● ASSIGNMENT:
Start to finish, copy the data exactly.

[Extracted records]
************

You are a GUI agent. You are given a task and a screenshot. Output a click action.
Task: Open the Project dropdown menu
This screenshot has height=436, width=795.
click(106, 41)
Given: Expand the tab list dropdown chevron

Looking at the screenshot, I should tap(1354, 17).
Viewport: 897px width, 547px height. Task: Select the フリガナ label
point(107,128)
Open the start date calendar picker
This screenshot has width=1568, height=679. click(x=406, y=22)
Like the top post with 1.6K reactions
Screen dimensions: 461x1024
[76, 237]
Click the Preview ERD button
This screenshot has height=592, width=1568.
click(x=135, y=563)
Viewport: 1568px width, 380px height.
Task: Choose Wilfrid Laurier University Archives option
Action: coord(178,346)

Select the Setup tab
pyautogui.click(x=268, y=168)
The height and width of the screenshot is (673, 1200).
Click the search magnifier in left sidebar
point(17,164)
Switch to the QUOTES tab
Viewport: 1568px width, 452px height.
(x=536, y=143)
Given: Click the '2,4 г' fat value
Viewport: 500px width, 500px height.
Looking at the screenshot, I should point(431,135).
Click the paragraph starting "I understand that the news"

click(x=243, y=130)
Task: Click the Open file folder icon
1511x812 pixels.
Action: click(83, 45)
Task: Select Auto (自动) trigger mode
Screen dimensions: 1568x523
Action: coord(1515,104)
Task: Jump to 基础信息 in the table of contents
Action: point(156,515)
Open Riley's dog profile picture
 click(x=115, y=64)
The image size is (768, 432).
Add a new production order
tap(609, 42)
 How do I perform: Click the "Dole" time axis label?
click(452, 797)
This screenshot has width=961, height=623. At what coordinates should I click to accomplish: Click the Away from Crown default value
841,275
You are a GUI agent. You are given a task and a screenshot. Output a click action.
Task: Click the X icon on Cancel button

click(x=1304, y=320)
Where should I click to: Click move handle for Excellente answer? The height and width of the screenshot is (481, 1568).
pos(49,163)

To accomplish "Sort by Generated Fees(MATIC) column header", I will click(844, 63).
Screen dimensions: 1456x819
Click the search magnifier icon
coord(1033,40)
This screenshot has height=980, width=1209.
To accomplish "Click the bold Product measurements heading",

************

● RESPONSE TO THIS EXERCISE:
You are a GUI agent. You are given a task and a screenshot. Output a click action.
Task: Open the Project dropdown menu
This screenshot has height=436, width=795.
click(106, 41)
Given: Expand the tab list dropdown chevron

Looking at the screenshot, I should tap(1354, 17).
Viewport: 897px width, 547px height. Task: Select the フリガナ label
point(107,128)
Open the start date calendar picker
This screenshot has width=1568, height=679. click(x=406, y=22)
Like the top post with 1.6K reactions
Screen dimensions: 461x1024
[76, 237]
Click the Preview ERD button
This screenshot has height=592, width=1568.
click(x=135, y=563)
Viewport: 1568px width, 380px height.
Task: Choose Wilfrid Laurier University Archives option
Action: coord(178,346)

Select the Setup tab
pyautogui.click(x=268, y=168)
The height and width of the screenshot is (673, 1200).
Click the search magnifier in left sidebar
point(17,164)
Switch to the QUOTES tab
Viewport: 1568px width, 452px height.
(x=536, y=143)
Given: Click the '2,4 г' fat value
Viewport: 500px width, 500px height.
Looking at the screenshot, I should point(431,135).
Click the paragraph starting "I understand that the news"

click(x=243, y=130)
Task: Click the Open file folder icon
1511x812 pixels.
Action: click(83, 45)
Task: Select Auto (自动) trigger mode
Screen dimensions: 1568x523
Action: coord(1515,104)
Task: Jump to 基础信息 in the table of contents
Action: point(156,515)
Open Riley's dog profile picture
 click(x=115, y=64)
The image size is (768, 432).
Add a new production order
tap(609, 42)
 How do I perform: Click the "Dole" time axis label?
click(452, 797)
This screenshot has width=961, height=623. At what coordinates should I click to accomplish: Click the Away from Crown default value
841,275
You are a GUI agent. You are given a task and a screenshot. Output a click action.
Task: Click the X icon on Cancel button

click(x=1304, y=320)
Where should I click to: Click move handle for Excellente answer? The height and width of the screenshot is (481, 1568).
pos(49,163)

To accomplish "Sort by Generated Fees(MATIC) column header", I will click(844, 63).
Screen dimensions: 1456x819
Click the search magnifier icon
coord(1033,40)
This screenshot has height=980, width=1209.
To accomplish "Click the bold Product measurements heading",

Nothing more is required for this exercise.